▸ Selection
··········

Friday, March 11, 2011
Tristan: Strangely Modern Medieval
Wagner’s operas don’t exactly burst with action. For all the battles and dragons and curses, they often boil down to a lot of standing around and singing. Tristan and Isolde is the pinnacle of this tendency, as frustrated love is sublimated into long-form meditations on Schopenhaurian dichotomies placed musically atop the tension of unresolving harmonies. Lots of content, but little action. So it is surprising to find in the source material, Gottfried von Strassburg’s medieval epic Tristan, not high-minded philosophy, but an unexpected blend of King Arthur and Terry Gilliam.

··········

[Element and text location data]
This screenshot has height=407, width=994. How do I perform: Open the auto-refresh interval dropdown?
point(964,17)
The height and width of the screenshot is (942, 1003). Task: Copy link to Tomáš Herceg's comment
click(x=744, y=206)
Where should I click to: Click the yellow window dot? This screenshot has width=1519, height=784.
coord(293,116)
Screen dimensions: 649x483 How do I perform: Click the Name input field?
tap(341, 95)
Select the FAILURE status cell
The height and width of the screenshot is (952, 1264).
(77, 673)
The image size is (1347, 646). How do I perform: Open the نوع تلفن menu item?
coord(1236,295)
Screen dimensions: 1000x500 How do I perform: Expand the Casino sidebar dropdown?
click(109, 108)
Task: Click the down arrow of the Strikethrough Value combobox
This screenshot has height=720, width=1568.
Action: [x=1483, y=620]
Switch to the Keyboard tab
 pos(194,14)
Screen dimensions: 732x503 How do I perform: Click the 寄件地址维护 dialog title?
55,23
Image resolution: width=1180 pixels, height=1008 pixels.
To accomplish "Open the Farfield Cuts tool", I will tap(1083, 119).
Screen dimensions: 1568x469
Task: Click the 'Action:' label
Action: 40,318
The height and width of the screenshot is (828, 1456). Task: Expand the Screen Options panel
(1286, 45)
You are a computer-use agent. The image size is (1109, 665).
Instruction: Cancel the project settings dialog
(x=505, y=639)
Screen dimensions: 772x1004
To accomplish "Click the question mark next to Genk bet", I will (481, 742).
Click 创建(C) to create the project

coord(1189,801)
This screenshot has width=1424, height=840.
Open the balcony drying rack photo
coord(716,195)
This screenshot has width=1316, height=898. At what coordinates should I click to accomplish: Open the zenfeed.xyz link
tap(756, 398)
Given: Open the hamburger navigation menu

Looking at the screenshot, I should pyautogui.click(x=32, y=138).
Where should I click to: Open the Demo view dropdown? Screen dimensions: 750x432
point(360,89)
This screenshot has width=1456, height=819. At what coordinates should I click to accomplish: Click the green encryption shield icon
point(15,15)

··········

▸ Set tasks
1. Rewrite the paragraph of the post on Tristan that begins "Wagner's operas don't exactly burst with action" in a shorter form that keeps its main facts.
2. Set down word for word everything in the post on Tristan from "Friday, March 11, 2011" down to "and Terry Gilliam.".

▸ Results of the exercise
1. Despite their battles, dragons and curses, Wagner's operas mostly amount to standing around and singing. Tristan and Isolde takes this furthest. Frustrated love turns into long meditations on philosophical dichotomies, set over unresolving harmonies, so there is much content but little action. Its source, Gottfried von Strassburg's medieval epic Tristan, surprisingly offers not high-minded philosophy but a blend of King Arthur and Terry Gilliam.

2.
Friday, March 11, 2011
Tristan: Strangely Modern Medieval
Wagner’s operas don’t exactly burst with action. For all the battles and dragons and curses, they often boil down to a lot of standing around and singing. Tristan and Isolde is the pinnacle of this tendency, as frustrated love is sublimated into long-form meditations on Schopenhaurian dichotomies placed musically atop the tension of unresolving harmonies. Lots of content, but little action. So it is surprising to find in the source material, Gottfried von Strassburg’s medieval epic Tristan, not high-minded philosophy, but an unexpected blend of King Arthur and Terry Gilliam.